Maksud dari pemetaan di daerah Kutawaringin - Ciniru, Kecamatan
Selajambe Ciniru Garawangi, Kabupaten Kuningan dan Ciamis, Propinsi Jawa
Barat ini adalah untuk memenuhi persyaratan dalam menyelesaikan S1 Program Studi
Teknik Geologi, Fakultas Teknologi Kebumian dan Energi, Universitas Trisakti.
Sedangkan tujuannya adalah untuk memberikan gambaran rinci keadaan
geologi di daerah pemetaan, yaitu : geomorfologi, stratigrafi, struktur geologi, sejarah
geologi dan evaluasi geologi yang disajikan dalam bentuk peta lintasan, peta dan
penampang geomorfologi, peta dan penamapang geologi serta kolom stratigrafi
terukur.

I.5 Manfaat penelitian


Manfaat dari penelitian ini adalah untuk mengetahui kondisi geologi yang ada di
daerah pemetaan sehingga dapat diketahui potensi sumberdaya alam yang ada serta
potensi apasaja yang terdapat pada daerah pemetaan.

BAB II
TINJAUAN PUSTAKA

II.1 Fisiografi Regional


Secara fisiografis, daerah Jawa Tengah oleh van Bemmelen, (1949) dibagi
menjadi 6 zona fisiografi, yaitu:
Dataran Aluvial Jawa Utara, Gunungapi Kuarter, Antiklinorium Bogor Serayu
Utara Kendeng, Deperesi Jawa Tengah, Pegunungan Serayu Selatan, dan
Pegunungan Selatan Jawa.
1. Dataran Aluvial Jawa Utara, mempunyai lebar maksimum 40 km kea rah
selatan.
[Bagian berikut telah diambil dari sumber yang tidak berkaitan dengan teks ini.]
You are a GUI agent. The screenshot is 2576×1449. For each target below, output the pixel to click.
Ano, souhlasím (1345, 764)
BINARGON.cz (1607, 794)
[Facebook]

Semakin ke arah timur, lebarnya menyempit hingga 20 km.
2. Gunungapi Kuarter di Jawa Tengah antara lain G. Slamet, G. Dieng, G.
Sundoro, G. Sumbing, G. Ungaran, G. Merapi, G. Merbabu, dan G. Muria.
3. Zona Serayu Utara memiliki lebar 30-50 km. Di selatan tegal, zona ini
tertutupi oleh produk gunungapi kwarter dari G. Slamet. Di bagian tengah
ditutupi oleh produk volkanik kwarter G. Rogojembangan, G.Ungaran,
dan G.Dieng. Zona ini menerus ke Jawa Barat menjadi Zona Bogor
dengan batas antara keduanya terletak di sekitar Prupuk, Bumiayu hingga
Ajibarang, persis di sebelah barat G. Slamet, sedangkan ke arah timur
membentuk Zona Kendeng. Zona Antiklinorium Bogor terletak di selatan
Dataran Aluvial Jakarta berupa Antiklinorium dari lapisan Neogen yang
terlipat kuat dan terintrusi. Zona Kendeng meliputi daerah yang terbatas
antara Gunung Ungaran hingga daerah sekitar Purwodadi dengan
singkapan batuan tertua berumur Oligosen-Miosen Bawah yang diwakili
oleh Formasi Pelang.
4. Zona Depresi Jawa Tengah menempati bagian tengah hingga selatan.
Sebagian merupakan dataran pantai dengan lebar 10-25 km. Morfologi
pantai ini cukup kontras dengan pantai selatan Jawa Barat dan Jawa Timur
yang relatif lebih terjal.
5. Pegunungan Selatan Jawa memanjang di sepanjang pantai selatan Jawa
membentuk morfologi pantai yang terjal. Namun di Jawa Tengah, zona ini
terputus oleh Depresi Jawa Tengah.

6. Pegunungan Serayu Selatan terletak di antara Zona Depresi Jawa Tengah


yang membentuk kubah dan punggungan. Di bagian barat dari
Pegunungan Serayu Selatan yang berarah barat-timur dicirikan oleh
bentuk antiklonorium yang berakhir di timur pada suatu singkapan batuan
tertua terbesar di Pulau Jawa, yaitu daerah Luk Ulo, Kebumen.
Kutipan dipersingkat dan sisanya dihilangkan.